Philip had few friends. His habit of reading isolated him: it became such a need
that after being in company for some time he grew tired and restless; he was
vain of the wider knowledge he had acquired from the perusal of so many books,
his mind was alert, and he had not the skill to hide his contempt for his
companions' stupidity. They complained that he was conceited; and, since he
excelled only in matters which to them were unimportant, they asked satirically
what he had to be conceited about. He was developing a sense of humour, and
found that he had a knack of saying bitter things, which caught people on the
raw; he said them because they amused him, hardly realising how much they hurt,
and was much offended when he found that his victims regarded him with active
dislike. The humiliations he suffered when first he went to school had caused in
him a shrinking from his fellows which he could never entirely overcome; he
remained shy and silent. But though he did everything to alienate the sympathy
of other boys he longed with all his heart for the popularity which to some was
so easily accorded. These from his distance he admired extravagantly; and though
he was inclined to be more sarcastic with them than with others, though he made
little jokes at their expense, he would have given anything to change places
with them. Indeed he would gladly have changed places with the dullest boy in
the school who was whole of limb. He took to a singular habit. He would imagine
that he was some boy whom he had a particular fancy for; he would throw his
soul, as it were, into the other's body, talk with his voice and laugh with his
heart; he would imagine himself doing all the things the other did. It was so
vivid that he seemed for a moment really to be no longer himself. In this way he
enjoyed many intervals of fantastic happiness.

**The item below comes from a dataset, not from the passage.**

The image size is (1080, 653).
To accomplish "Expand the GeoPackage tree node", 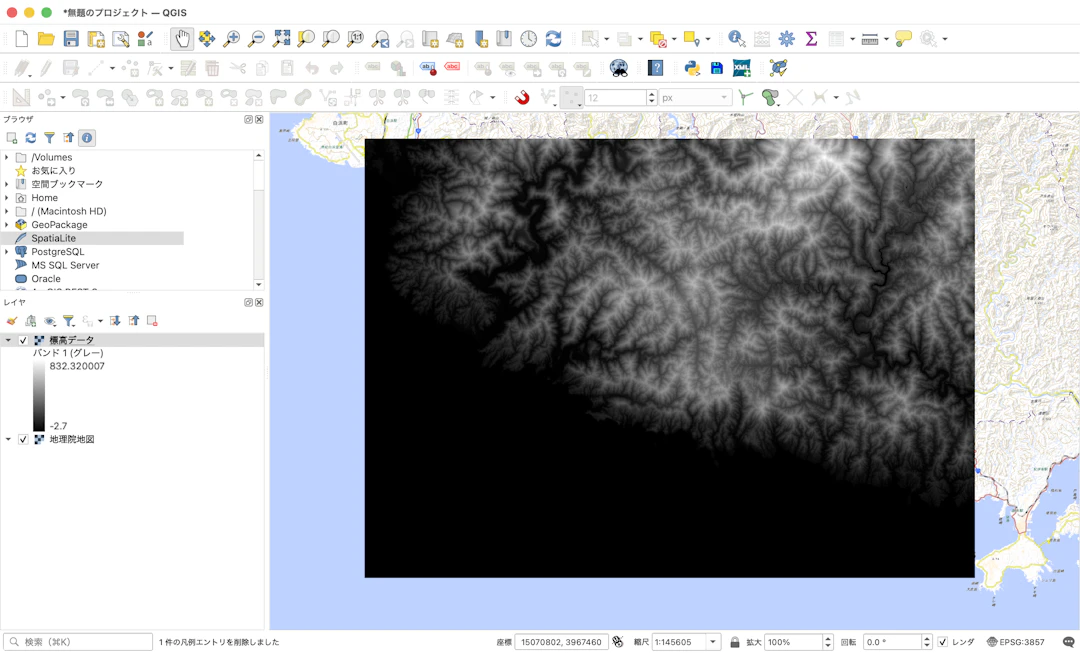I will 7,225.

At the beginning of the Christmas term which followed on his confirmation Philip
found himself moved into another study. One of the boys who shared it was called
Rose. He was in the same form as Philip, and Philip had always looked upon him
with envious admiration. He was not good-looking; though his large hands and big
bones suggested that he would be a tall man, he was clumsily made; but his eyes
were charming, and when he laughed (he was constantly laughing) his face
wrinkled all round them in a jolly way. He was neither clever nor stupid, but
good enough at his work and better at games. He was a favourite with masters and
boys, and he in his turn liked everyone.
When Philip was put in the study he could not help seeing that the others, who
had been together for three terms, welcomed him coldly. It made him nervous to
feel himself an intruder; but he had learned to hide his feelings, and they
found him quiet and unobtrusive. With Rose, because he was as little able as
anyone else to resist his charm, Philip was even more than usually shy and
abrupt; and whether on account of this, unconsciously bent upon exerting the
fascination he knew was his only by the results, or whether from sheer kindness
of heart, it was Rose who first took Philip into the circle. One day, quite
suddenly, he asked Philip if he would walk to the football field with him.
Philip flushed.
"I can't walk fast enough for you," he said.
"Rot. Come on."
And just before they were setting out some boy put his head in the study-door
and asked Rose to go with him.
"I can't," he answered. "I've already promised Carey."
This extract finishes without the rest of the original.